### [Activity]
The output should match the data below line for line.

### [Data excerpts]
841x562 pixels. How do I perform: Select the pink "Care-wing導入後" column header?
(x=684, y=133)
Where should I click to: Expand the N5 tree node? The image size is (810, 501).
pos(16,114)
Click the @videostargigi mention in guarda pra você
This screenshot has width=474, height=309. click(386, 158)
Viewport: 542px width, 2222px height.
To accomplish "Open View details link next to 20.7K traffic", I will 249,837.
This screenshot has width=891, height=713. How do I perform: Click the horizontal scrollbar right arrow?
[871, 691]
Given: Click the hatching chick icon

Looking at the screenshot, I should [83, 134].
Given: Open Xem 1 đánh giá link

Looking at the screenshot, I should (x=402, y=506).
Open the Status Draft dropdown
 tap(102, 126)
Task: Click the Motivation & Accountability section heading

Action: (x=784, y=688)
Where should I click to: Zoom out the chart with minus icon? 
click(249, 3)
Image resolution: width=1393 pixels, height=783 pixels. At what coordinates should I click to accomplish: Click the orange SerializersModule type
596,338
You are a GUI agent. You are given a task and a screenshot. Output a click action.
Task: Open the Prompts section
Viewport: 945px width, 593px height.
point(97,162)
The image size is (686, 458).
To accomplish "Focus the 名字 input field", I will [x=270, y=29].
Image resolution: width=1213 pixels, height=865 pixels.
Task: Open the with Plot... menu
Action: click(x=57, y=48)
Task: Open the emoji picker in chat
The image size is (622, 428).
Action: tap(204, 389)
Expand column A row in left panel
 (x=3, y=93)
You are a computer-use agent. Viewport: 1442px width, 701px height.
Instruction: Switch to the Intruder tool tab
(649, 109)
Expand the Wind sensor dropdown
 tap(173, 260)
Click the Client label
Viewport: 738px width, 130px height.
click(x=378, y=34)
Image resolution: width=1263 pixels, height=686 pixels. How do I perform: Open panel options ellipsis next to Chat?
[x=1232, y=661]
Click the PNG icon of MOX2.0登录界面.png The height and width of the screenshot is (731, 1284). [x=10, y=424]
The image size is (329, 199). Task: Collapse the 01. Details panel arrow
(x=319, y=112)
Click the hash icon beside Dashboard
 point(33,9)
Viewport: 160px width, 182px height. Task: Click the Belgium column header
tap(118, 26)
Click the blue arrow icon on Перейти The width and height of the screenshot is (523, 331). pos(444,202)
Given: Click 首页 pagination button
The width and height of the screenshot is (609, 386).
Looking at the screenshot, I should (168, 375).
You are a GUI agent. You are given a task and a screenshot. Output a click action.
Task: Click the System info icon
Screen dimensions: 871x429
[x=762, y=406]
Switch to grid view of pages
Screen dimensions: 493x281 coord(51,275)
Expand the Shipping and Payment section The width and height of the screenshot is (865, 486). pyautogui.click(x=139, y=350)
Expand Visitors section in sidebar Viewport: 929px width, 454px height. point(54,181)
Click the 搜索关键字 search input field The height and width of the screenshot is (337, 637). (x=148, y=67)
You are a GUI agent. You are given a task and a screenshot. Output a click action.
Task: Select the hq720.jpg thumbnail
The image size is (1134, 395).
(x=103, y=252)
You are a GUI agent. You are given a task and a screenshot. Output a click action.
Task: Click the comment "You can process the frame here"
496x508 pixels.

### [Output below]
841x562 pixels. How do I perform: Select the pink "Care-wing導入後" column header?
(x=684, y=133)
Where should I click to: Expand the N5 tree node? The image size is (810, 501).
pos(16,114)
Click the @videostargigi mention in guarda pra você
This screenshot has width=474, height=309. click(386, 158)
Viewport: 542px width, 2222px height.
To accomplish "Open View details link next to 20.7K traffic", I will 249,837.
This screenshot has width=891, height=713. How do I perform: Click the horizontal scrollbar right arrow?
[871, 691]
Given: Click the hatching chick icon

Looking at the screenshot, I should [83, 134].
Given: Open Xem 1 đánh giá link

Looking at the screenshot, I should (x=402, y=506).
Open the Status Draft dropdown
 tap(102, 126)
Task: Click the Motivation & Accountability section heading

Action: (x=784, y=688)
Where should I click to: Zoom out the chart with minus icon? 
click(249, 3)
Image resolution: width=1393 pixels, height=783 pixels. At what coordinates should I click to accomplish: Click the orange SerializersModule type
596,338
You are a GUI agent. You are given a task and a screenshot. Output a click action.
Task: Open the Prompts section
Viewport: 945px width, 593px height.
point(97,162)
The image size is (686, 458).
To accomplish "Focus the 名字 input field", I will [x=270, y=29].
Image resolution: width=1213 pixels, height=865 pixels.
Task: Open the with Plot... menu
Action: click(x=57, y=48)
Task: Open the emoji picker in chat
The image size is (622, 428).
Action: tap(204, 389)
Expand column A row in left panel
 (x=3, y=93)
You are a computer-use agent. Viewport: 1442px width, 701px height.
Instruction: Switch to the Intruder tool tab
(649, 109)
Expand the Wind sensor dropdown
 tap(173, 260)
Click the Client label
Viewport: 738px width, 130px height.
click(x=378, y=34)
Image resolution: width=1263 pixels, height=686 pixels. How do I perform: Open panel options ellipsis next to Chat?
[x=1232, y=661]
Click the PNG icon of MOX2.0登录界面.png The height and width of the screenshot is (731, 1284). [x=10, y=424]
The image size is (329, 199). Task: Collapse the 01. Details panel arrow
(x=319, y=112)
Click the hash icon beside Dashboard
 point(33,9)
Viewport: 160px width, 182px height. Task: Click the Belgium column header
tap(118, 26)
Click the blue arrow icon on Перейти The width and height of the screenshot is (523, 331). pos(444,202)
Given: Click 首页 pagination button
The width and height of the screenshot is (609, 386).
Looking at the screenshot, I should (168, 375).
You are a GUI agent. You are given a task and a screenshot. Output a click action.
Task: Click the System info icon
Screen dimensions: 871x429
[x=762, y=406]
Switch to grid view of pages
Screen dimensions: 493x281 coord(51,275)
Expand the Shipping and Payment section The width and height of the screenshot is (865, 486). pyautogui.click(x=139, y=350)
Expand Visitors section in sidebar Viewport: 929px width, 454px height. point(54,181)
Click the 搜索关键字 search input field The height and width of the screenshot is (337, 637). (x=148, y=67)
You are a GUI agent. You are given a task and a screenshot. Output a click action.
Task: Select the hq720.jpg thumbnail
The image size is (1134, 395).
(x=103, y=252)
You are a GUI agent. You are given a task and a screenshot. Output a click action.
Task: Click the comment "You can process the frame here"
496x508 pixels.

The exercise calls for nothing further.